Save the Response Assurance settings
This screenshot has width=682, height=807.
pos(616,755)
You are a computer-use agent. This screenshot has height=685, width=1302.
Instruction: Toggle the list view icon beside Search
+ + + +
• What needs to be done: How many lines in the records above contain the string "screenshot", counting only matches with the same case? Reply with the number alone.

• Task answer: 2